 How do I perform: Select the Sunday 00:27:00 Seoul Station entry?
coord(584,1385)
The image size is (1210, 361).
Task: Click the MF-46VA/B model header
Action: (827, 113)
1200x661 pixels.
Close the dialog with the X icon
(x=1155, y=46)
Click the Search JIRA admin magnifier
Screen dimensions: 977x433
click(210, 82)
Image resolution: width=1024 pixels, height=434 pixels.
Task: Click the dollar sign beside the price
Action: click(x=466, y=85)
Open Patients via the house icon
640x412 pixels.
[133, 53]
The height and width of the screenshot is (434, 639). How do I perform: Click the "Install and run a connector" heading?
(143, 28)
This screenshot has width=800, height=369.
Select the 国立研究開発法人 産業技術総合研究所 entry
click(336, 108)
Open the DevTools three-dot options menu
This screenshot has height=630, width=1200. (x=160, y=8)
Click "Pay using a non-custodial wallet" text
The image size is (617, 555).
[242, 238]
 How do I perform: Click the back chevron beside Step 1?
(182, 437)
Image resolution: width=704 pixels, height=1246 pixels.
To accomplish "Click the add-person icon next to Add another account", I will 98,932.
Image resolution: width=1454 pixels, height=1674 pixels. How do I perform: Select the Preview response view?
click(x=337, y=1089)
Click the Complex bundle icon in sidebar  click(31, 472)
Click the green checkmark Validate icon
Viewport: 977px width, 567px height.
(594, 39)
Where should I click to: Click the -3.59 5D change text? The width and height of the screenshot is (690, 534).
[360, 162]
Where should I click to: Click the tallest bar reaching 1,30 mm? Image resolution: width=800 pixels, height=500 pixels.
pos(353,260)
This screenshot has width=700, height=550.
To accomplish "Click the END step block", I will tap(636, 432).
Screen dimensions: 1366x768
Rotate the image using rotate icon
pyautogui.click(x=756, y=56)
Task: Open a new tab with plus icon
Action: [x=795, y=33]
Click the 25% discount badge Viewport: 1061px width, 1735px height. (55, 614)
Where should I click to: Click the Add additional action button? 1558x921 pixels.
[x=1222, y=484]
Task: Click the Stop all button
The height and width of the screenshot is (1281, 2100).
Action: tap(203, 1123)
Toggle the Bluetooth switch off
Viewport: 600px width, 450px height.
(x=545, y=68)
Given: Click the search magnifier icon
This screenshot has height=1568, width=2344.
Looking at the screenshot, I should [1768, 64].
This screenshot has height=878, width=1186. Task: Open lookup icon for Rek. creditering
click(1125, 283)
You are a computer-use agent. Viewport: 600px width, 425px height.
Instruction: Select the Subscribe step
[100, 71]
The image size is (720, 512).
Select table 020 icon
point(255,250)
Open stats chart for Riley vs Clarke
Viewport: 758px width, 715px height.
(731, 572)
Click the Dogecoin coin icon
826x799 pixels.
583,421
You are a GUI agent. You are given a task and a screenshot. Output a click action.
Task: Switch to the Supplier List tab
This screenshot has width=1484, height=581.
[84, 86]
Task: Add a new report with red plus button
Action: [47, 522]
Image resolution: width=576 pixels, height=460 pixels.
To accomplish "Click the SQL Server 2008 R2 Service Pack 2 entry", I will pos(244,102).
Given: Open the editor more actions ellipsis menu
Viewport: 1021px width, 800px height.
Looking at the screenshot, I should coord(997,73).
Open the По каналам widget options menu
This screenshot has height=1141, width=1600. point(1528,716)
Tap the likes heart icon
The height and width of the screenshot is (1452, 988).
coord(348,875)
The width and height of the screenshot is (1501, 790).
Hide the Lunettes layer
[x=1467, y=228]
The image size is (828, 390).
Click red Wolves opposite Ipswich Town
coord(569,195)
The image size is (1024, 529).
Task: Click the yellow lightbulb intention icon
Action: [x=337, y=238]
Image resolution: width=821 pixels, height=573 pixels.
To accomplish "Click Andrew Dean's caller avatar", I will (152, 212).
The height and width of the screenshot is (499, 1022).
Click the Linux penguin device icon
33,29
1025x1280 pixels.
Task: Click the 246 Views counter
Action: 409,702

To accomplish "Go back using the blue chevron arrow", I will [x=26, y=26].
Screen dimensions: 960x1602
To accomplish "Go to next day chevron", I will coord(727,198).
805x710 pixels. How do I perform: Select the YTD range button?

------------------------------------------------------------------------

PROMPT
Of the entries listed above, reproduce only the lines starting at the line containing "Viewport: 1021px width, 800px height." and ending at the line containing "Screen dimensions: 960x1602". Include both, exactly as they stand.

ANSWER AREA
Viewport: 1021px width, 800px height.
Looking at the screenshot, I should coord(997,73).
Open the По каналам widget options menu
This screenshot has height=1141, width=1600. point(1528,716)
Tap the likes heart icon
The height and width of the screenshot is (1452, 988).
coord(348,875)
The width and height of the screenshot is (1501, 790).
Hide the Lunettes layer
[x=1467, y=228]
The image size is (828, 390).
Click red Wolves opposite Ipswich Town
coord(569,195)
The image size is (1024, 529).
Task: Click the yellow lightbulb intention icon
Action: [x=337, y=238]
Image resolution: width=821 pixels, height=573 pixels.
To accomplish "Click Andrew Dean's caller avatar", I will (152, 212).
The height and width of the screenshot is (499, 1022).
Click the Linux penguin device icon
33,29
1025x1280 pixels.
Task: Click the 246 Views counter
Action: 409,702

To accomplish "Go back using the blue chevron arrow", I will [x=26, y=26].
Screen dimensions: 960x1602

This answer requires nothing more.